Posted: 3 October, 2016
Amanda Knox Reveals Why She Lied To Police Over Murder Of Meredith Kercher
Amanda Knox has explained why she lied to Italian police and told them she was in the apartment when her roommate Meredith Kercher was murdered.
American exchange student Amanda was an immediate suspect in the death of Meredith, with police claiming she had been murdered during a sex game gone wrong.
And while Amanda has always maintained that she had spent the night at the home of her boyfriend Raffaele Sollecito, during an interrogation by police in 2007 she told them that she had actually been in the apartment at the time of Meredith’s death.
She revealed to Nightline that the 53 hour interrogation caused her to break down and tell the police what they wanted to hear.
"I was hit on the back of the head, I was yelled at. Police were coming in and out of the room telling me that I was a liar," she told Nightline. "It was chaos. It was utter chaos."
"The police told me that I had amnesia, and that I better remember the truth," she said. "And so what they were forcing me to consider was that my memories that I had spent the night with Raffaele were wrong and that I needed to re-scramble my brain around in order to bring out the truth."
Amanda then told police she had been in the apartment at the time of Meredith’s death and covered her ears to block out the screams.
"A lot of cases of someone who is wrongfully convicted include a false confession, where someone was put through coercive interrogation techniques that led them to break," she explained.

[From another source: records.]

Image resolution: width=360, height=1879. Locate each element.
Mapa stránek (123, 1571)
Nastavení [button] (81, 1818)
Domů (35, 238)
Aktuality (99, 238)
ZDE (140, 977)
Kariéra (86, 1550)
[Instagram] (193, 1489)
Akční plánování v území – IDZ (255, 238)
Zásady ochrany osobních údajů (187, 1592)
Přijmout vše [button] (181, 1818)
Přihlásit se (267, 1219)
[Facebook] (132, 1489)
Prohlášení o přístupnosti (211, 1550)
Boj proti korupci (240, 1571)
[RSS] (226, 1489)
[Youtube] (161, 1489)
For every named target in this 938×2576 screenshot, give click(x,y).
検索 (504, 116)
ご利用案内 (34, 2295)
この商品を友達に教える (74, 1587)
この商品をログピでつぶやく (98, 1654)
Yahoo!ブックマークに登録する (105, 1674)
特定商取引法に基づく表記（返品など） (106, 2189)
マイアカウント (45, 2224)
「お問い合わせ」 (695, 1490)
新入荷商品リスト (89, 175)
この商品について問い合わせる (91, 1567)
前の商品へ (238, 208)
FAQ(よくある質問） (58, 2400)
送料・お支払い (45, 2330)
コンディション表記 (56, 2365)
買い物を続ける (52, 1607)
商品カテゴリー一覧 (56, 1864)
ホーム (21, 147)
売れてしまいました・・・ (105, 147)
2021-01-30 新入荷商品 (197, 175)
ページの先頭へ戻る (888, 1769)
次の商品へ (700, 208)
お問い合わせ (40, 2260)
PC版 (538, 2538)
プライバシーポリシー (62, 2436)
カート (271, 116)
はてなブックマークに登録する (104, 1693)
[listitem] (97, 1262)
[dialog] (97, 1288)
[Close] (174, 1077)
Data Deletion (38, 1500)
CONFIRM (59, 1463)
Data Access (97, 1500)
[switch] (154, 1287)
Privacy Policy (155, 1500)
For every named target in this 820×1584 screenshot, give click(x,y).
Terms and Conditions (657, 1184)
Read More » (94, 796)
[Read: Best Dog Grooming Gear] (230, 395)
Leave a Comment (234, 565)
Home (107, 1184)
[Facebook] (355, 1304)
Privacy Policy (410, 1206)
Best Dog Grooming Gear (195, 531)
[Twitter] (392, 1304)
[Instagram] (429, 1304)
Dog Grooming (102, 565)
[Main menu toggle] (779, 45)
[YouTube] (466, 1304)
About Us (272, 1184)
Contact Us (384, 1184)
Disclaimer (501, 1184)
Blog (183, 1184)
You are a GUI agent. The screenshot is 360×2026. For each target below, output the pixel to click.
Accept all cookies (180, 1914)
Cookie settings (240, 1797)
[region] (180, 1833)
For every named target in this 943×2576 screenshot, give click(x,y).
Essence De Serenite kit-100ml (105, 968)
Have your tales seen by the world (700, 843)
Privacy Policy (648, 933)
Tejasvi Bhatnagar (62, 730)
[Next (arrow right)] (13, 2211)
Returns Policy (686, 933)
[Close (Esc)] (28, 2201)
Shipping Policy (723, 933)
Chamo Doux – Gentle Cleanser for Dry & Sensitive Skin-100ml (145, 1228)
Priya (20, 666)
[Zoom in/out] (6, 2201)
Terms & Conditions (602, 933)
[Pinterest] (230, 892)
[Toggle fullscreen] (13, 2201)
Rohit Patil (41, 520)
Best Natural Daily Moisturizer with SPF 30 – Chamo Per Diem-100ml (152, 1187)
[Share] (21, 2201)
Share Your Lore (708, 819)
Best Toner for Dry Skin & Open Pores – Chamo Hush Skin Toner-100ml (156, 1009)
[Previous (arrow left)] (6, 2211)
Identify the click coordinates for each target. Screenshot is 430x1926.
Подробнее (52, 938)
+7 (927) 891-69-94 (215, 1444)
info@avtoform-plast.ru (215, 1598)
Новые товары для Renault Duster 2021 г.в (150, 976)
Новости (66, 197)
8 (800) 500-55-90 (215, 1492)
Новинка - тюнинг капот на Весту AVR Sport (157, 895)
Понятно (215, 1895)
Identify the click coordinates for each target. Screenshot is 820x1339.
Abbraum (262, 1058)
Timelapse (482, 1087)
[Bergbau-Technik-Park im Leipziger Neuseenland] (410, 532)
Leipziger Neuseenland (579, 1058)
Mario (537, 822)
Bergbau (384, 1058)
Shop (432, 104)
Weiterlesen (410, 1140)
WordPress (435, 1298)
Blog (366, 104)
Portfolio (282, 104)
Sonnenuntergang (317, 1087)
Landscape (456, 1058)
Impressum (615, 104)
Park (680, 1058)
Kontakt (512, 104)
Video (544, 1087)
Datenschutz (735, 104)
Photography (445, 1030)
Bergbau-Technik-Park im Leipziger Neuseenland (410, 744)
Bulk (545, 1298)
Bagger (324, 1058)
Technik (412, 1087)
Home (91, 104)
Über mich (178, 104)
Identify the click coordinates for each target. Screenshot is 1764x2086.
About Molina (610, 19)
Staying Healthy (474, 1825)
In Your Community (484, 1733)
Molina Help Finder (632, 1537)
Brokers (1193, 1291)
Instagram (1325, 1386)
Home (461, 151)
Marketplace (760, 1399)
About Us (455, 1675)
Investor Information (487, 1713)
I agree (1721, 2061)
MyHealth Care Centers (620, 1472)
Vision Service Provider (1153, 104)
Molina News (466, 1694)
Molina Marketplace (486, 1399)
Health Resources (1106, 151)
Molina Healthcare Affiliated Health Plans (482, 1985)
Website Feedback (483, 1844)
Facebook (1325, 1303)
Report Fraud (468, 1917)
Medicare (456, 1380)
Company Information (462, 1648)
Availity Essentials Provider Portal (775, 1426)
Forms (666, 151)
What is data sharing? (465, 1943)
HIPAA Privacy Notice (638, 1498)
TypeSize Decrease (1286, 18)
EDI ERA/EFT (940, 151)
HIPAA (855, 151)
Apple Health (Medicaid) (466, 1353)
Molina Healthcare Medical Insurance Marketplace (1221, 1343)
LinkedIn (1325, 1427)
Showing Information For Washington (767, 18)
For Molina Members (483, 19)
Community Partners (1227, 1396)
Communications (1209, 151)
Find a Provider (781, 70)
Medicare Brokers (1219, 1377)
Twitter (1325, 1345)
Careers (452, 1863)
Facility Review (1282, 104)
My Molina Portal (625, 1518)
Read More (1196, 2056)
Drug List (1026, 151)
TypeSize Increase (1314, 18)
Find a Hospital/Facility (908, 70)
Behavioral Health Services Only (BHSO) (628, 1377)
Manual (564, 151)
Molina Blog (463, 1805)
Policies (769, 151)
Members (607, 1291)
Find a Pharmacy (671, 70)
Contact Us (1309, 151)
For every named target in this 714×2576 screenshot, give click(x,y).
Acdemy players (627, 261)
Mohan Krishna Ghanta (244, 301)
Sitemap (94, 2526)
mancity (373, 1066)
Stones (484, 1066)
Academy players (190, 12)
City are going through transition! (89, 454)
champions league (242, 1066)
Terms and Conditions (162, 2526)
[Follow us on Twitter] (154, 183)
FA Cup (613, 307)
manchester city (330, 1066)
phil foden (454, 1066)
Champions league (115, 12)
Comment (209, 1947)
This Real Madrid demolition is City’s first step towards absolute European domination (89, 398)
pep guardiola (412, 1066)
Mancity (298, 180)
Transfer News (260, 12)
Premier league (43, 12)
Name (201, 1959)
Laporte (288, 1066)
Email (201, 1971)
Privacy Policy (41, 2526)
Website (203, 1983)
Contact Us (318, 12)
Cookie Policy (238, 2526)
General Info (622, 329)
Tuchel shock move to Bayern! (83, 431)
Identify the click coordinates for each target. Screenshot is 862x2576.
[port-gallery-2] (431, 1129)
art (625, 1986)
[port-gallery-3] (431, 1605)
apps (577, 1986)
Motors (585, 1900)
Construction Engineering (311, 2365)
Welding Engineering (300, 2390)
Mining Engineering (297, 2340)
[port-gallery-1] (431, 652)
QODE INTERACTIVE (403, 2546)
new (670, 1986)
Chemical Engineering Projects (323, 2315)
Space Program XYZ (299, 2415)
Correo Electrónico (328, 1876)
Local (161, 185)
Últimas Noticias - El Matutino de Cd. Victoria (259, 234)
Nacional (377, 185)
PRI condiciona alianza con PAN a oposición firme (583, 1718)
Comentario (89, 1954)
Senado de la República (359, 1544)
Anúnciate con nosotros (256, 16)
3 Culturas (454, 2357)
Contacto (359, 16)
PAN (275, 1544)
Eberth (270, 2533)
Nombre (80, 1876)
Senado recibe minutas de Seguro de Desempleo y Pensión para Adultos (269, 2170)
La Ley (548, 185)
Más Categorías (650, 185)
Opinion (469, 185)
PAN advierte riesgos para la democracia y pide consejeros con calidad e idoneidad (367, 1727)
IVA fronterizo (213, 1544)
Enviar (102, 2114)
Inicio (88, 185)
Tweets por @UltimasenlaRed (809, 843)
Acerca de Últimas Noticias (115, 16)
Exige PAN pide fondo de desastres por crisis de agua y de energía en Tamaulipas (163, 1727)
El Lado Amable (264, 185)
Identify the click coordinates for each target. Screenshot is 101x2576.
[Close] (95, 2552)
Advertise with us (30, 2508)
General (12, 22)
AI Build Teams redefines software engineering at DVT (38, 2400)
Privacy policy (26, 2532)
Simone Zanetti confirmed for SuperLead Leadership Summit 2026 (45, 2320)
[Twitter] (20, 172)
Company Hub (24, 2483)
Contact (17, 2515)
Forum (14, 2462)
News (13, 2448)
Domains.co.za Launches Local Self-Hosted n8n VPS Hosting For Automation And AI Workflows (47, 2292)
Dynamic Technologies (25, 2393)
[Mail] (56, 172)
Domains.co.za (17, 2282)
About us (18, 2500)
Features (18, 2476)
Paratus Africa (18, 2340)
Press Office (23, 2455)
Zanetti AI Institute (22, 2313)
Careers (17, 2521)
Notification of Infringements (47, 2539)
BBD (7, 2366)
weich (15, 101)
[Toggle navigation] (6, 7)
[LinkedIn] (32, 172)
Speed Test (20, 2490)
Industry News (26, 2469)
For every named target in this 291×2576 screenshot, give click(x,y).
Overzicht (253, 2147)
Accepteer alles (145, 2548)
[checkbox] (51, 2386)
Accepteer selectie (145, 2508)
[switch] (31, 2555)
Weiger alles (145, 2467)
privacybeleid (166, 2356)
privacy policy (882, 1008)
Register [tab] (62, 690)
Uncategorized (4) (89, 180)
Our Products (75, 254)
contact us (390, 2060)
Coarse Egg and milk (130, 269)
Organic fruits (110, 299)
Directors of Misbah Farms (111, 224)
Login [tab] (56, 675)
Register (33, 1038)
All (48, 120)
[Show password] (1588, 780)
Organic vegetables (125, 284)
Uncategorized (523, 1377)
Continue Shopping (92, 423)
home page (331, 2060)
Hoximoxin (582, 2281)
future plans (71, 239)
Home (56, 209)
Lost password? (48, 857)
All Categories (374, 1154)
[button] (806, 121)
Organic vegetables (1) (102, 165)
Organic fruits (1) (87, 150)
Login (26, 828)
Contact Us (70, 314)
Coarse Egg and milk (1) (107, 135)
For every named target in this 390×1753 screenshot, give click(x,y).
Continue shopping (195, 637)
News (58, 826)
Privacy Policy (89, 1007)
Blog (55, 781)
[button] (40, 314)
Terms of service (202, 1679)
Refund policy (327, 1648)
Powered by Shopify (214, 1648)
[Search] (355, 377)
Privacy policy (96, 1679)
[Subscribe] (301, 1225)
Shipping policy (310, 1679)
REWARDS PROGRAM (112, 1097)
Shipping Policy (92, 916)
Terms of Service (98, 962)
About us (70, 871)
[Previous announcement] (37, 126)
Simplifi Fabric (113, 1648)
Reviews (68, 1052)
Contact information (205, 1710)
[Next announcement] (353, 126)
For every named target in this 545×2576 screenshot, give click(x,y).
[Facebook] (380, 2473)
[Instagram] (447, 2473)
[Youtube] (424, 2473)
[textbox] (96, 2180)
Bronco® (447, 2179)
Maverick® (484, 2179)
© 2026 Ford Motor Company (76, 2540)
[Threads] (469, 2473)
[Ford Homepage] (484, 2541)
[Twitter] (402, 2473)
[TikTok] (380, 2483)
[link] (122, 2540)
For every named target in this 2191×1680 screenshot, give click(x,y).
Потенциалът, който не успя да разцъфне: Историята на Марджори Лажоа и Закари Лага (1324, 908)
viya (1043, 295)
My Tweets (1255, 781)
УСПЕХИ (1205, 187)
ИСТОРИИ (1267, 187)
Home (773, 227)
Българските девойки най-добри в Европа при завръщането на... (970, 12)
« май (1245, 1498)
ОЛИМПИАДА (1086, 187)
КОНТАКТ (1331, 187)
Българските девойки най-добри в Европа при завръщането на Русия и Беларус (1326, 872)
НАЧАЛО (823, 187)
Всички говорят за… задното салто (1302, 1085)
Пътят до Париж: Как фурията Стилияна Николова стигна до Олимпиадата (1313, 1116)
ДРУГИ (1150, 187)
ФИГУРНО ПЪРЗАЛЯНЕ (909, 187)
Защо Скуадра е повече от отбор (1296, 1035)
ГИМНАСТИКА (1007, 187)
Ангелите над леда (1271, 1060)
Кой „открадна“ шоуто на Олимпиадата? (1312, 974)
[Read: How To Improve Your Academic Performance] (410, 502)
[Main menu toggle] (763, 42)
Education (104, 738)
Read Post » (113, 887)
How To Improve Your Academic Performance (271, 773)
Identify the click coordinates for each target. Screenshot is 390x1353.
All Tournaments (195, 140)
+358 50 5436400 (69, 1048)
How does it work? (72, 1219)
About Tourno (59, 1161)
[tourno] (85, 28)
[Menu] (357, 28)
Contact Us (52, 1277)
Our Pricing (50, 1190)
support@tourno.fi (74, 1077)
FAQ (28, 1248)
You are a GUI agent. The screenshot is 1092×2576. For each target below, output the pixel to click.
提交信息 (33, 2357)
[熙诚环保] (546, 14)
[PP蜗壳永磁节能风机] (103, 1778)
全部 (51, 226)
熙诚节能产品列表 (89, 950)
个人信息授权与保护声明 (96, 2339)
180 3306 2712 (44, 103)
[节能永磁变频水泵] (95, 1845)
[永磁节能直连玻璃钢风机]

Police claimed that Amanda, Raffaele and a man named Rudy Guede killed Meredith as part of a sex game. Amanda and Raffaele were convicted in 2009 after police claimed DNA evidence linked them to the crime. They were acquitted in 2011, but were found guilty once again in a 2014 re-trial.
In 2015 the Supreme Court definitively acquitted them of the crime and the case was closed.
Rudy Guede is currently serving time for Meredith’s death, after being convicted in 2008.
A new Netflix documentary examines the case in detail and has reignited interest in Amanda and her story.